My need for oxygen to breathe grounds my intense fiery passion. I am not afraid to create this material from the top of my head. It's so honest, it doesn't even cost two fu**ing cents. But since it's uncommon, it may feel like I'm robbing the best. Apparently, some type of AI is copywriting and answering questions, helping the rest. Good job clicking a button; I guess that's something, but I'm still not impressed. This fire is burning wood; it’s not synthetically coded instant gratifications that are denigrated within seconds. Oh, it's getting harder to read this; I guess this AI has reached its limits.

Hey AI, correct my grammar. But what it spits out is completely different. I still have to use my own two eyes and my mind's time to edit back in my real voice that holds life, so we can feel it. Are there any humans alive who can see the difference? What do you mean everything I type isn't always right? Je*us, I'm not an AI genius.

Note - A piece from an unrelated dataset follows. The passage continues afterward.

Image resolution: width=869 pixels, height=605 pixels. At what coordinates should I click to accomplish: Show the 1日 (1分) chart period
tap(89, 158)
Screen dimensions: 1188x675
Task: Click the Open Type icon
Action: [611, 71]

I'm just one guy giving it a hell of a try. Sorry if my words sound simplistic. I'm just catering to the AI like a silicone machine, one click into the infinite. But my "AI" is spelled "MY" Mind's Eye. Its neurologic complexity interprets pathways electrically and systemically, causing psychological perceptivity to have an effect on how our perceptions determine everything.

That was "MY," not this AI. The only difference is a few extra minutes. This existence carries an essence, not typed questions. It's a type of wonder in my mind, not my typing, waiting for another loading AI.

Humans change from truly expressing themselves. Not another update to buy an AI subscription. Oops, I made a mistake. I meant to say "update by an AI subscription." I didn't mean to break our immersion from actuality thinking for a few minutes. Maybe I should double down on these meanings. I'm just trying to be open to more than one interpretation. If we don't forget, looking it up will be the same thing.

Simple times for the simpletons. I'm just as foolish and gullible as anyone. They say we're six feet away from each other and stuck in a bubble-bull. Ahh, yeah, you got me. I just made that up so I wouldn't get in so much trouble-bull. Gosh golly, lollipops are so sweet; they're lickable.

"This resonates with people who are invisible. Of course, I'm fu**ing great; I'm invincible. There's a thin line we won't cross called miserable. Demons screaming leave him; I'm not reasonable.
I'm a fool among these witty evil believables, leaving clues surely locked in news. I'm a fu**ing stupid dude. There's nothing to lose; I'm stuck to choose reluctantly. Oh, I feel stuck to move.

Maybe I'm more fu**ed up than you? Are you laughing at me? Who am I even talking to?

Walking, talking, cherry-picking; who? Oh, haha. Yeah, I heard that too. That means we both know the same things. That's cool. Now I can feel better about myself around you.

Sh*t, I've gone off-topic. This foolishness is driving me crazy, like toxic. Was it my own thoughts that caused it? I'm just a product of this lockpick.

Five, four, three, two, one. Advertisements unlocked to watch it.

I'm just going through our generalized ideas of what's conscious, brought to us by Travis's Topics. For just six dollars and sixty-six cents a month, you can process the nonsense to stop it. It doesn't cost a lot; just stop it.

Fu**ing ads have nothing to do with the topics.

Here's part two: Disembodiment.

Yes! We have just passed this first stage of our beings feeling cathartic. It really does take a toll on our chests like a heartache. But we need to feel its draw from our heart rate. It's so real to a point we can taste it.

We're sick to our stomachs that we didn't make it. Somewhere out there, we're separated from ourselves, but there's no sense of self or separation. This new age oneness has our woeness in an everlasting dreamscape.

Good grief, I'm miserable while I'm awake within this. I can't even see myself to distinguish. Good gosh, there are a lot of definitions here defined in meanings.

By now, you should feel as crazy as I is. The joke is, I'm being a crazy, foolish, cathartic disembodiment of what I think, which leads to dysphoria. Some people call it a mental illness.

I call it what art is.

I Am a real human being who makes mistakes sometimes. Not AI.